The remaining story set in the USSA, “On the Road,” was first published in Back in the USSA itself, and sees the return of Lowe as he joins a roadshow run by newspaper magnate Robert Maxwell traveling down Route 66 bringing with them such embodiments of the benefits of capitalism as Cliff Richard and Vimto.
This story lacks something compared to those previously mentioned, but many of the funniest cameos are featured here including one Anthony Blair who worries in 1998 that he is too young to stand for Parliament. Of the two stories that take place outside the USSA, “Teddy Bears’ Picnic” is the better of the two and was even a finalist for the Sidewise Award in 1997. However, in some respects it is too long too packed with multiple narratives to be truly enjoyable for your reviewer. On the other hand, the recreation of Apocalypse Now with British public-school boys was grimly amusing.
The weakest story in the collection is “Abdication Street,” first published in 1996, set in the reformed Tsarist Empire in the 1970s in the lead up to a Royal Wedding between the fictional daughter of the equally fictional Nicholas III and the real-life Prince Charles. As the name might suggest, it is something of a send up of soap-opera plotting, but it does not work especially well. Particularly when so much of the background and worldbuilding details sound so much more interesting than the main plot. We see a conspiracy as to why the first men to land on the Moon never returned, see an equivalent of the Watergate scandal hit Imperial prime minister Henry Kissinger, and a riot between English and Russian football fans. Instead we are treated to the budding romance between Prince Charles and a television makeup girl, herself apparently the granddaughter of Leon Trotsky who in this history went on to be the equivalent of Charlie Chaplin. Even this subtle aside is much more interesting than the story it is contained in.

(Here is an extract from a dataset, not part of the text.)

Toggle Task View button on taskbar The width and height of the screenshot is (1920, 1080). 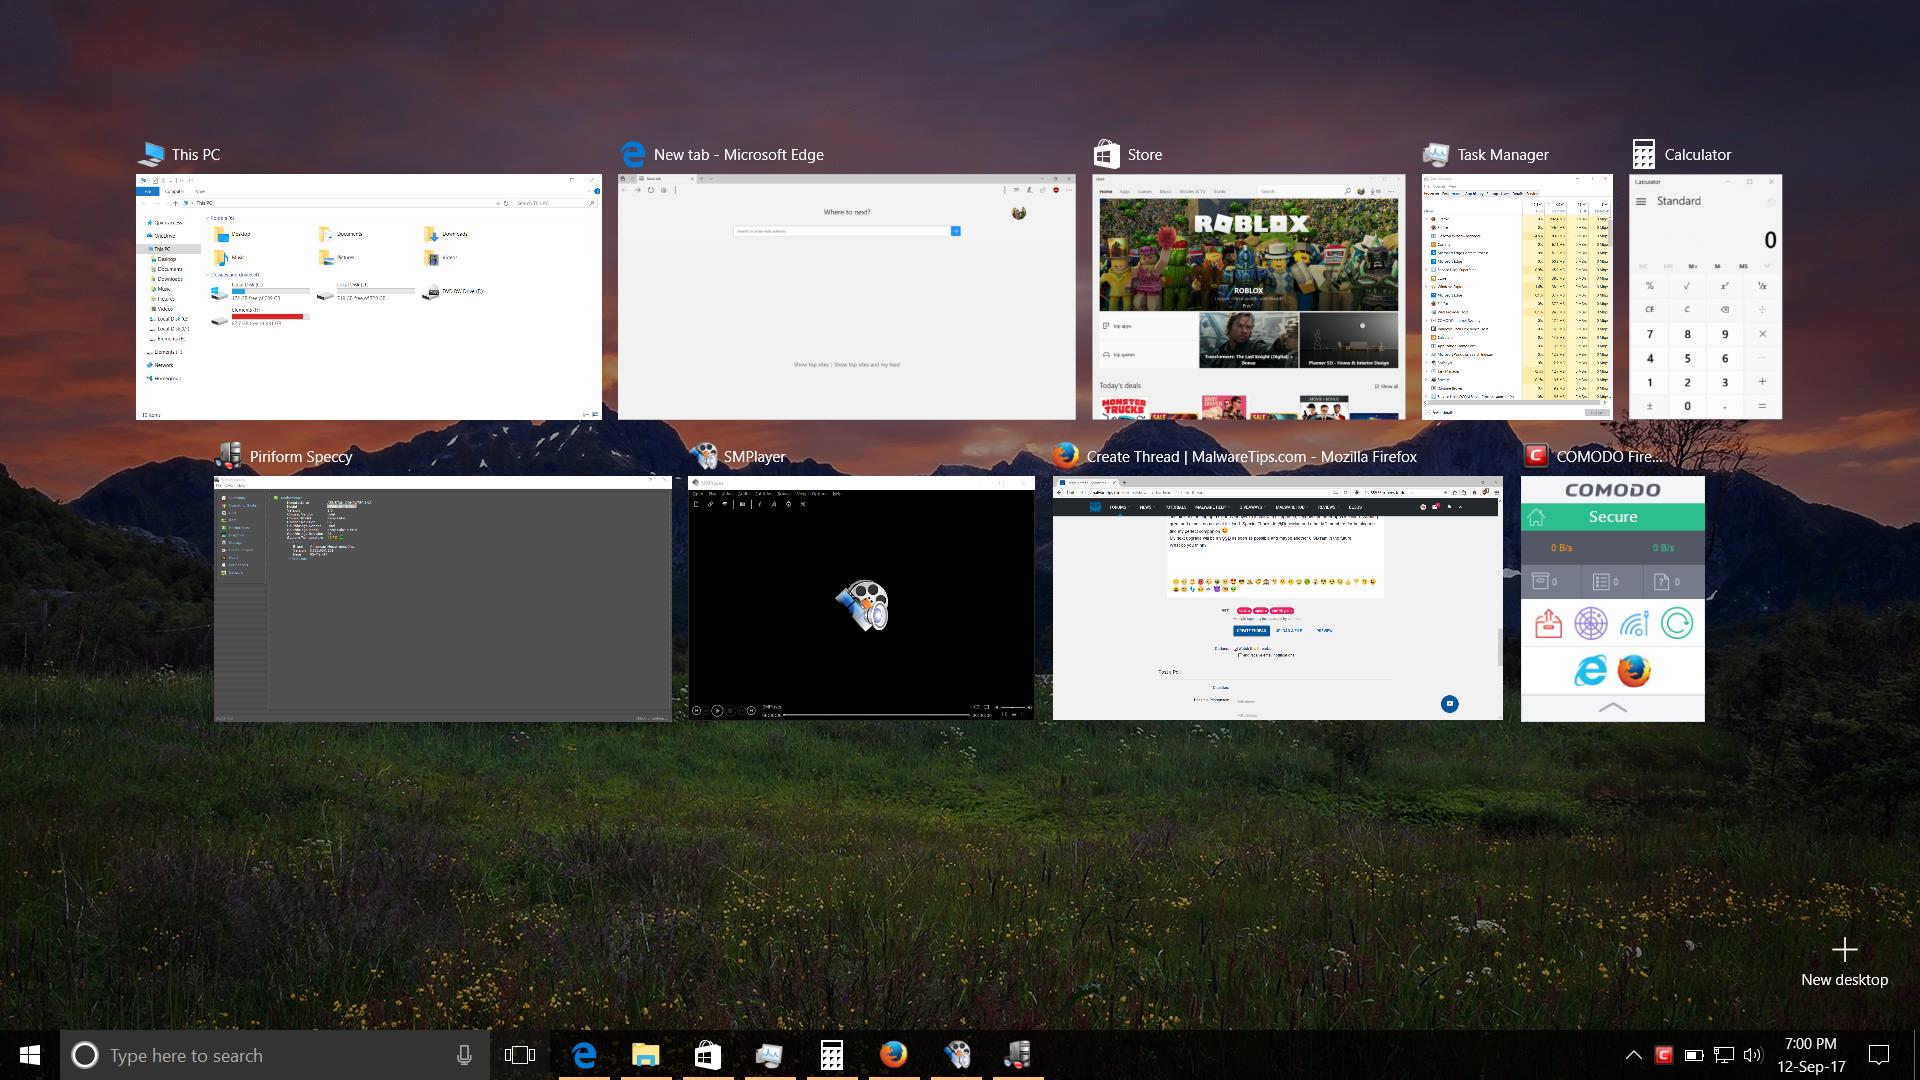click(x=520, y=1055)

Overall the stories have more hits than misses, but depending on ones own personal preferences and how much you enjoy the in-jokes you might get a different level of enjoyment than your reviewer. Even then, a story I did not particularly care for was a finalist for the Sidewise Award — each to their own.
Is Back in the USSA one of the more plausible alternate histories out there? Certainly not! Instead it is a rare form of alternate history that parodies our own history putting people and places into the opposite of what they were historically.
Even rarer still is its use of intertextuality to further the parody with the inclusion of characters from existing works alongside historical figures.
The stories themselves can be a mixed bag depending on reader preference, but each should contain some measure of amusement at a couple points at the very least.
Is it time alternate-history parody made a return appearance alongside serious and fantastical iterations of the genre? Today’s scene seems ripe for an allegorical alternate history done tongue-in-cheek as something different.